The type of SHW generated by selected healthcare facilities were mostly sharps, followed by general, pathological, chemical and radioactive wastes. Hazardous wastes was not properly segregated, collected and disposed. In fact, open dumping was commonly used for final disposal of solid and health waste by all the examined health facilities which is similar to Anozie,  (2017). Findings reveal that respondents and the public are exposed to hazardous wastes. Moreover based on these findings, it is stated according to WHO, 2016 that improper disposal of hazardous solid and health waste (SHW) can pose health risk to respondents, patient and the public through environmental pollution by contaminating soil. (Abah and Ohimain, 2021) Even this observation is consistent with several studies (Allsopp, 2015; Echegaray, 2016; Ndidi , 2019; Ogbonna, 2021). There are no health facilities that practice incineration of solid and health waste and this is contrary to the study conducted by Njoroge, (2021) which reported that   incineration is recognized as best standard and effective means of biomedical waste disposal.


The level of knowledge of the respondents of waste management was high; the practice of discarding sharps into the safety box by respondents was high.
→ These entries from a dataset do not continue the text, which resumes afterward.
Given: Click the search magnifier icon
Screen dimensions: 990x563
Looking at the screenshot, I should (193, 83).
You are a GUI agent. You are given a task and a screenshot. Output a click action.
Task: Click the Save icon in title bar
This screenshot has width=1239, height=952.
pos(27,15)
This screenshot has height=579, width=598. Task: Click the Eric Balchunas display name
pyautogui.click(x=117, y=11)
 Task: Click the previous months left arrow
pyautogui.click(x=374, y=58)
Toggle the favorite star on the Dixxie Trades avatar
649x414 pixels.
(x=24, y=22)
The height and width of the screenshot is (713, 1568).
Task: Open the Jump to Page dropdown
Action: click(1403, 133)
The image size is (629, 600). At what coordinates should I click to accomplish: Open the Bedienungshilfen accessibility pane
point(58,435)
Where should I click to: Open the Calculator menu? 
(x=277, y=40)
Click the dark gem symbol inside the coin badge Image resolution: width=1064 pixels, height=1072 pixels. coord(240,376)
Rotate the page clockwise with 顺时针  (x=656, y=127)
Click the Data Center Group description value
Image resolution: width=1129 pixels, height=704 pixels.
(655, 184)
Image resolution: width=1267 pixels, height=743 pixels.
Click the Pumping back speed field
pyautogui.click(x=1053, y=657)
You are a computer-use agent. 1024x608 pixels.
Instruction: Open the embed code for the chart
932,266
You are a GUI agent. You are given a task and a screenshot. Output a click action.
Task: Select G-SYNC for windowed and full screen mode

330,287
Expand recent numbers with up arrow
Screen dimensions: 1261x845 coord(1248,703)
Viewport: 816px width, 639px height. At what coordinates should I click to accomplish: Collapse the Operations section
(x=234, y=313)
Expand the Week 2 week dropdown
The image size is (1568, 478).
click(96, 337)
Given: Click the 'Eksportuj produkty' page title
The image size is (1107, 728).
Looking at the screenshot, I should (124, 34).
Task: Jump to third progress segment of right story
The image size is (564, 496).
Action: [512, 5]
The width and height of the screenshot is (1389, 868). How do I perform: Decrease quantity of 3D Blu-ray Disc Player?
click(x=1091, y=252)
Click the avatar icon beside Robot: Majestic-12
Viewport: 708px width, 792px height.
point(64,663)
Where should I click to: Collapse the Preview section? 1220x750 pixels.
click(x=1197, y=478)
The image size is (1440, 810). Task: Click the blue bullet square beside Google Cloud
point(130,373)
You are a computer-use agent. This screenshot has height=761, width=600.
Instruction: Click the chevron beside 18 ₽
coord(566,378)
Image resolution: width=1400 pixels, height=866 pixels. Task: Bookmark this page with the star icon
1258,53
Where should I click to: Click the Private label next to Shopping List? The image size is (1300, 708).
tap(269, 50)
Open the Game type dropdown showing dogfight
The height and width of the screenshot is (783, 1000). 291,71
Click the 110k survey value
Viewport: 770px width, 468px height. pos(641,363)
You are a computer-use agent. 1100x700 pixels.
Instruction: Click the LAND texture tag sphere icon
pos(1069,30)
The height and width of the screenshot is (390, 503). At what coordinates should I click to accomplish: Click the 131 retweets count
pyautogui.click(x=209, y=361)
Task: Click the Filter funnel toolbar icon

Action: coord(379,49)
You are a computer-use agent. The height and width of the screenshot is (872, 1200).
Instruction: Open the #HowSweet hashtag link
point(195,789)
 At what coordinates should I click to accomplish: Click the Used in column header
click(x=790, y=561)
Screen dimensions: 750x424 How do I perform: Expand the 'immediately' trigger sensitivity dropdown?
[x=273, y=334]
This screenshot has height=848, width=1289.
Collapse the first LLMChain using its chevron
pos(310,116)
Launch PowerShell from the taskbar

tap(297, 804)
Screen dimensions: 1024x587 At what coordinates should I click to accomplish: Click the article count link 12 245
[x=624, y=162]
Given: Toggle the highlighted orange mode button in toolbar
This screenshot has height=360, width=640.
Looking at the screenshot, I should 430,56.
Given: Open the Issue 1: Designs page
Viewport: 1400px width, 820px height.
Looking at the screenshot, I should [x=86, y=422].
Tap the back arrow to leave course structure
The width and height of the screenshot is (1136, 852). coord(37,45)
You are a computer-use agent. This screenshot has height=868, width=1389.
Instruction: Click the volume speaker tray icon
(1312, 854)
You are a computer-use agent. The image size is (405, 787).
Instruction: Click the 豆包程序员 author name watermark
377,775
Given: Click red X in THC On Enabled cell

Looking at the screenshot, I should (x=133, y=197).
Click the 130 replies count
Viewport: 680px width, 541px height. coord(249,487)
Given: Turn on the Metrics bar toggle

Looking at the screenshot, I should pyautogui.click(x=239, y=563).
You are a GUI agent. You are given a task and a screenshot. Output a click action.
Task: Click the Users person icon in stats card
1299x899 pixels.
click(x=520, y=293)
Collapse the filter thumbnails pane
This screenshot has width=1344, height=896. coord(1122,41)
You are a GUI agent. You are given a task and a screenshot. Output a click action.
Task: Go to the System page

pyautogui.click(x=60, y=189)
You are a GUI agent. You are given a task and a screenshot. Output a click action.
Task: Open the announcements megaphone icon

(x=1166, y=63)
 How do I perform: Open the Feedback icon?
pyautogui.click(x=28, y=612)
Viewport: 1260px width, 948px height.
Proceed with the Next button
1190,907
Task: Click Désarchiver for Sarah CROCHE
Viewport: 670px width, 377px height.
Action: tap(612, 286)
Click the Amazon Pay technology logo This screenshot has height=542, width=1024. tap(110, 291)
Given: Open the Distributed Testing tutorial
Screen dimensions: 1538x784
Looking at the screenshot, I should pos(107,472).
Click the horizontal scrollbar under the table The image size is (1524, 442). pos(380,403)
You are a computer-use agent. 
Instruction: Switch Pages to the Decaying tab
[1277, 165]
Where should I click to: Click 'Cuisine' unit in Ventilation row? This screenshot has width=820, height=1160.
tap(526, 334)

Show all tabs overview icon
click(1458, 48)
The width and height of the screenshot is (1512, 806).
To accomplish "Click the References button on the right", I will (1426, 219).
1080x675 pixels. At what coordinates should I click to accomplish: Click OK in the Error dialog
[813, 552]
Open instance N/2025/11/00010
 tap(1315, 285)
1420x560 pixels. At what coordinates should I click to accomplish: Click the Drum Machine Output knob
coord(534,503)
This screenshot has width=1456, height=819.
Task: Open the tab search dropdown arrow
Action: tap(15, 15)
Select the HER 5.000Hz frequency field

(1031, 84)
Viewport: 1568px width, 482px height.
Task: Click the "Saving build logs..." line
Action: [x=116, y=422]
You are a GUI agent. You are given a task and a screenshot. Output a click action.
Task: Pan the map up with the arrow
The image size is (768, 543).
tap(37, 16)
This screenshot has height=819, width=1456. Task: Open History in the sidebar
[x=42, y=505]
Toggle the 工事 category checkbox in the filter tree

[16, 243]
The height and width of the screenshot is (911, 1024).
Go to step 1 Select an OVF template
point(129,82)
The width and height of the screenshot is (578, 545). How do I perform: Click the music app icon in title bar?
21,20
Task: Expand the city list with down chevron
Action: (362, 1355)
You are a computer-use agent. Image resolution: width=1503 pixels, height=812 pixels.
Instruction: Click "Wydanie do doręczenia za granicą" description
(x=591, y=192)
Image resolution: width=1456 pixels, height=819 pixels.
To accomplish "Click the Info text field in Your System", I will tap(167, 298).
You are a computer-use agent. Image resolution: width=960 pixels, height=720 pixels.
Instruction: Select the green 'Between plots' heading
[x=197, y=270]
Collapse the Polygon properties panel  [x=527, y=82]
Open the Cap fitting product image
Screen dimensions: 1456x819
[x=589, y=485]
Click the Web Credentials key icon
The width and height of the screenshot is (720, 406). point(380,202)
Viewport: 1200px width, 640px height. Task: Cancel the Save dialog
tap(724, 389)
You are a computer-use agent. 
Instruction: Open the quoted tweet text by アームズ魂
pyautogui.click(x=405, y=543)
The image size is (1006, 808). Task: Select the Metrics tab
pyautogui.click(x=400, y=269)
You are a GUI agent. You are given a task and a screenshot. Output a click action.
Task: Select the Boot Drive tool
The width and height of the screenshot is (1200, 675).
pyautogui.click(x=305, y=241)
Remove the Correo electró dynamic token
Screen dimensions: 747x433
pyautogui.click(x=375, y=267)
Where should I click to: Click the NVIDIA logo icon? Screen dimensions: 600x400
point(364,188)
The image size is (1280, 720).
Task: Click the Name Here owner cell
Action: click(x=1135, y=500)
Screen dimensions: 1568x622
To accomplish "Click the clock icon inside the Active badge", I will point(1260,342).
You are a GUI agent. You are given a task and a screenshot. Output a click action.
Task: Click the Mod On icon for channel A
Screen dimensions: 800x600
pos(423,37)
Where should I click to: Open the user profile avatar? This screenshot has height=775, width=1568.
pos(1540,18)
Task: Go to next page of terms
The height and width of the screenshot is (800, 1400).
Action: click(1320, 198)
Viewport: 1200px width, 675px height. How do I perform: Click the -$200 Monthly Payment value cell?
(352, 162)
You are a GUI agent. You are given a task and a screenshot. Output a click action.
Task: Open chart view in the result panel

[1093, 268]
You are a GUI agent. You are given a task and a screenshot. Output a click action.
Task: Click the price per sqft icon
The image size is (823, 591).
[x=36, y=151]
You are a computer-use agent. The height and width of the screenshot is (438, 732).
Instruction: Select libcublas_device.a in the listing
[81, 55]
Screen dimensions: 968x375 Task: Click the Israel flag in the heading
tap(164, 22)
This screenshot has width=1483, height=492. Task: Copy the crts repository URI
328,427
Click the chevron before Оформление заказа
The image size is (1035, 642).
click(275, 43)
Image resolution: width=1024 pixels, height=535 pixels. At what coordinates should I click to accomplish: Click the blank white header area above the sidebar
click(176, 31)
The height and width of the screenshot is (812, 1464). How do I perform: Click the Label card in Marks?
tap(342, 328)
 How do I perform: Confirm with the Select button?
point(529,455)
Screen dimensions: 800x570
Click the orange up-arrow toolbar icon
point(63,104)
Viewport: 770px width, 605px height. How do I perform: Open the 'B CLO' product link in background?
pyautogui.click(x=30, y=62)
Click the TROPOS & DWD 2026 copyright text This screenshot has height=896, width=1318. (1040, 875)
The current management practices for solid and health wastes generated at the health facility studied is unsustainable and cannot be relied upon to protect human health and environmental integrity. There is no existing policy or plan and no systems in place for sustainable management of solid and health waste management (SHW). There is urgent need to take practical steps aimed at ensuring the ‘duty of care’ and safeguarding the environment for current and future generations.

It was observed that solid and health waste was not quantified in all the four healthcare facilities that were surveyed due to lack of weighing scale. ‘You cannot manage what you don’t measure, is a classical management adage that has been proven by Ananth et al (2020)’. Partial segregation were done by tertiary and secondary healthcare facilities by separating sharps from other waste while primary healthcare centres did not segregate their waste. Black bags and dustbin were used for hazardous waste. Healthcare facilities transport solid and health waste with open vehicle to dispose openly in dumpsites. The choice of waste treatment technology according to Abah and Ohimain (2021) should be tailored to urban or rural health facility. Waste segregation therefore, should be employed as a critical step to achieve waste minimization, cost reduction and sustainable waste management practice. The knowledge of respondents on solid and health waste management was high, their practice was moderate but inadequate and that exposes respondents and the public to health hazards.


Based on the findings from the study, the following recommendations were made:

  1. The management of each hospital should provide colour coded bag for segregation of solid and health waste in their healthcare facilities.
  2. Training and retraining of all respondents on solid and health waste management must be done from time to time.
  3. The necessary equipment like solid and health waste weighing scale, incinerator must be provided for proper solid and health waste management.
  4. Formulation of appropriate institutional and national policies on Solid and health waste (SHW) and enforce the policies nationwide.

Contributions to knowledge

The researcher suggests that the students should be educated on the importance of using adequately and properly handling waste for example by using gloves, appropriate cloths, masks, etc. for handling waste. The researcher also recommends that the school should come up with environmental topics in the curriculum, educate the public on the effects of environmental pollution, putting proper signage among others. The researcher recommends that the schools should put in place measures to deal with challenges associated in waste management and where possible ask intervention from county authority or the government on the same especially in mitigation of possible human and environmental health problems.

Suggestion for further Studies

Findings from this research revealed the need for further studies on quantity of waste generated by the Lead City University, collection, storage and treatment of waste.